-- Begin --

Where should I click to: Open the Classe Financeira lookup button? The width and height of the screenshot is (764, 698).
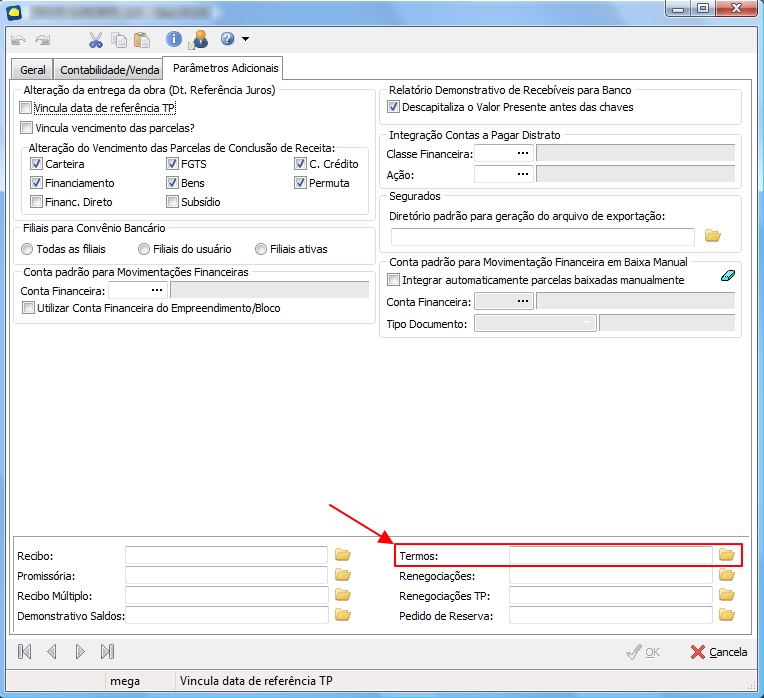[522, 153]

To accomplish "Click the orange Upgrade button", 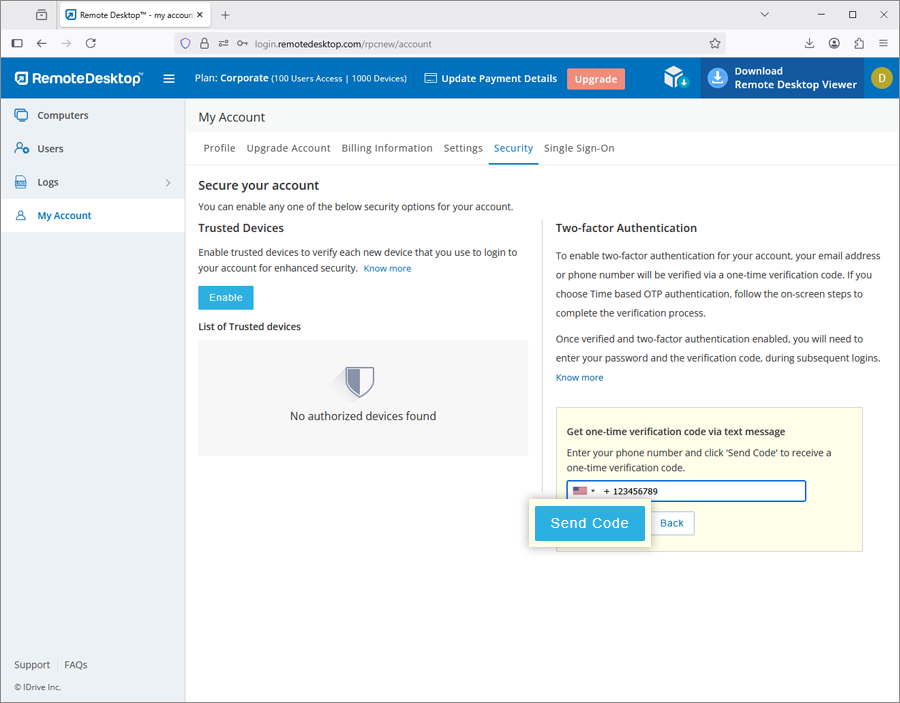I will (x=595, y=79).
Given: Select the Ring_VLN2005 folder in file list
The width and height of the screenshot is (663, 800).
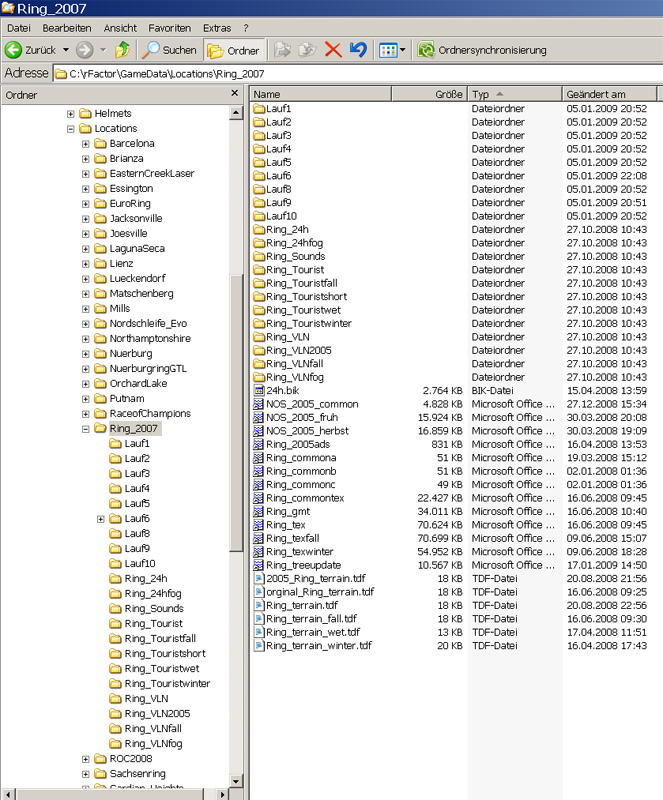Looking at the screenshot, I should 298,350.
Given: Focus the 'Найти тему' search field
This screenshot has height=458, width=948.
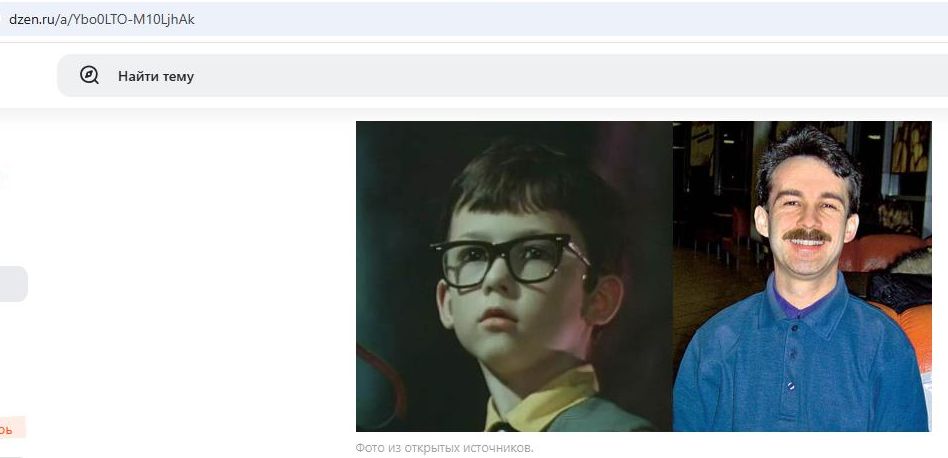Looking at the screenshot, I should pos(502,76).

-- End --
-- Begin --

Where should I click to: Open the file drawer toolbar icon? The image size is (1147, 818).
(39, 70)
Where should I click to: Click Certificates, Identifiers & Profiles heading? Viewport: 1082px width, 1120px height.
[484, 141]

-- End --
-- Begin --

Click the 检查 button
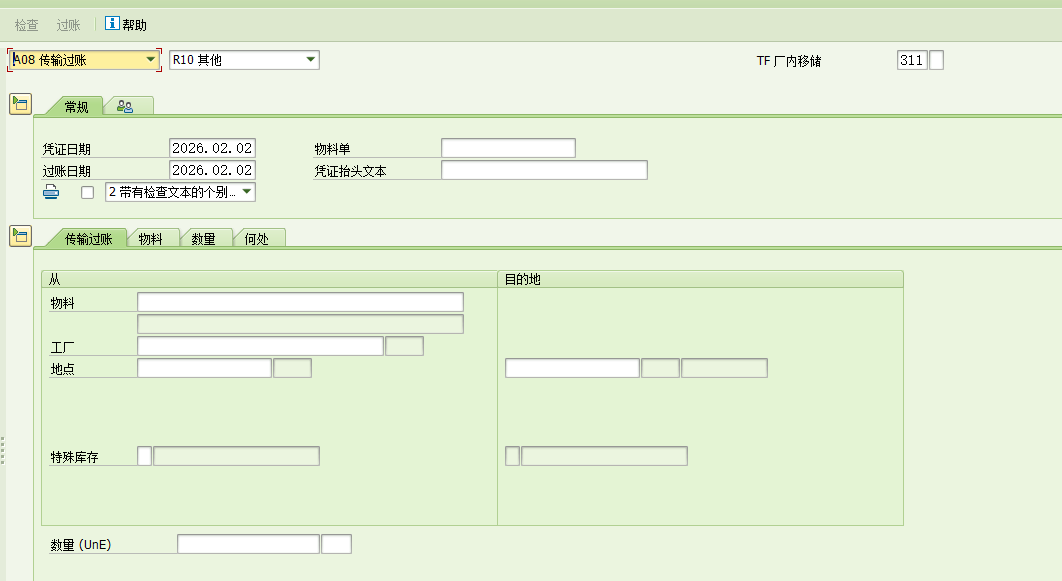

-- End --

TO BE DONE - Copy out everything from the line containing "Given: Select the" down to the line containing "Looking at the screenshot, I should pos(502,76)." in the records above, substituting "directory" for "folder" and changing nothing else. Leave the pictures out of your answer.

WORKED SOLUTION -
Given: Select the Ring_VLN2005 directory in file list
The width and height of the screenshot is (663, 800).
Looking at the screenshot, I should 298,350.
Given: Focus the 'Найти тему' search field
This screenshot has height=458, width=948.
Looking at the screenshot, I should pos(502,76).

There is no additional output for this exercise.